No había miedo ayer en la plaza de la Liberación, Tahrir en árabe, el foro que ha sido testigo de los mayores horrores y las mayores ilusiones del pueblo egipcio. Hubo un recuerdo para los muertos y los heridos, un grito común contra los que lo hicieron. Tahrir se llenó de vida y de voces. Más de un millón. Superó con creces las expectativas de sus convocantes. Desde todas las calles se vertieron ríos de manifestantes de todas las clases sociales. Los ricos pusieron dinero para alimentar a los pobres, éstos les dieron mantas raídas y entre todos limpiaron los restos.

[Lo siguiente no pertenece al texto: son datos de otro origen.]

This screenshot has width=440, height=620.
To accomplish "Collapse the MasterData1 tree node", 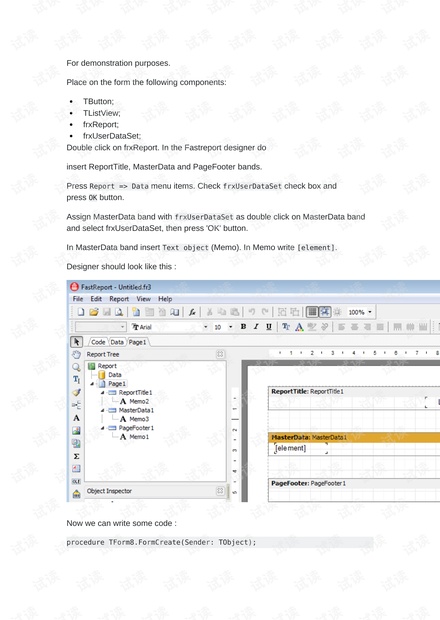I will click(x=102, y=410).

La concentración se convirtió en una fiesta de familias y de jóvenes deseosos de libertad en un lugar de convivencia y de entendimiento. No importaron las dificultades en los accesos habilitados por los soldados que registraban e identificaban a cada ciudadano. Tampoco el calor o el toque de queda. Se comió y se bebió. Algunos rezaron. La mayoría, simplemente hablaron, rieron y gritaron consignas. Los egipcios han hecho de la plaza un hogar en el que caben todos y no piensan abandonarla hasta que hayan limpiado de sus rincones hasta al último sátrapa del régimen de Hosni Mubarak.